Is C++ compiler allowed to optimize out unreferenced local objects

Question

I use following class to automatically set waiting cursor in the beginning of a certain function and reset the cursor when function returns.

class WaitCursorSetter
{
public:
    WaitCursorSetter() {QApplication::setOverrideCursor(Qt::WaitCursor);}
    virtual ~WaitCursorSetter() {QApplication::restoreOverrideCursor();}
};

I create a local WaitCursorSetter object when function begins. Since waiting cursor is reset in the destructor of object, I do not have to reset the cursor before each and every return statement in the method since destructor gets called when function returns and object goes out of scope.
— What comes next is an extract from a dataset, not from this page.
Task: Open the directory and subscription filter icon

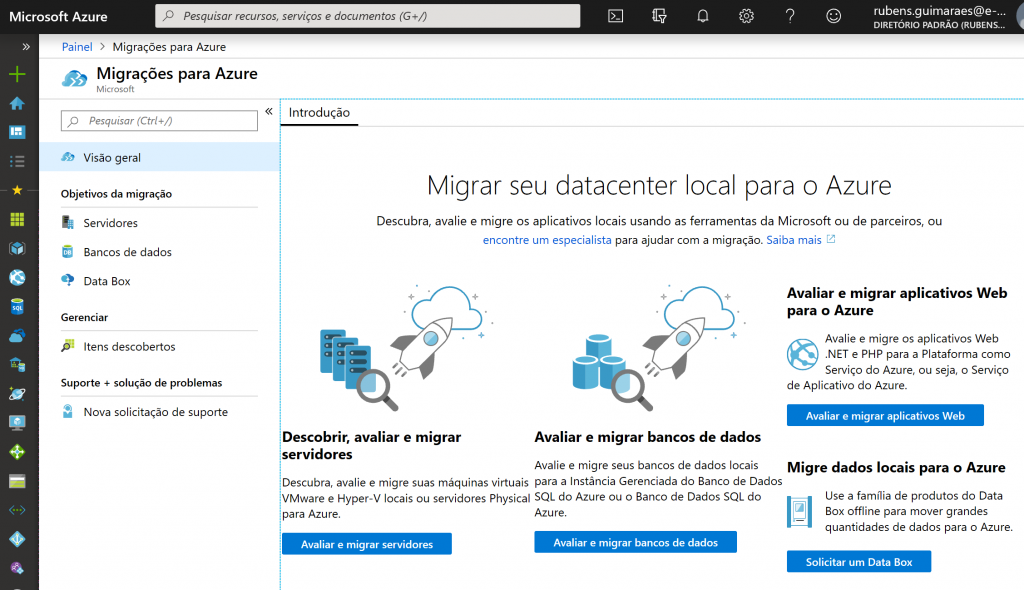Action: point(658,16)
If the compiler optimized out the unreferenced WaitCursorSetter object, this will not work. My problem is, is the compiler allowed to optimize out this object?

Answer 1

The compiler is not allowed to optimize away an automatic object whose destructors or initlization has side effects, we can see this by going to the draft standard section 3.7.3 :

If a variable with automatic storage duration has initialization or a destructor with side effects, it shall not be destroyed before the end of its block, nor shall it be eliminated as an optimization even if it appears to be unused, except that a class object or its copy/move may be eliminated as specified in 12.8.

Answer 2

It's perfectly safe to do that. In fact, it is an often used technique when putting in practice RAII. The compiler will not optimize out any local variable which has non-trivial constructor or destructor. Check out What is a non-trivial constructor in C++ .

To also avoid the compiler warning regarding unused local variables, you can use Q_UNUSED macro.

Answer 3

If you can observe any different the the compiler is not allowed to remove the object.

In this case the constructor/destructor have side effects, so the compiler will not remove them.

The idea of delegating effects to construction/destruction of local stack-based objects is used often; for example:

{
    Locker L(my_lock);
    ...
}

This way the code in ... will be executing with a lock being held, and the lock will be automatically released when you leave the scope for any reason (just getting out of the block, executing a return or and if exception is thrown while inside).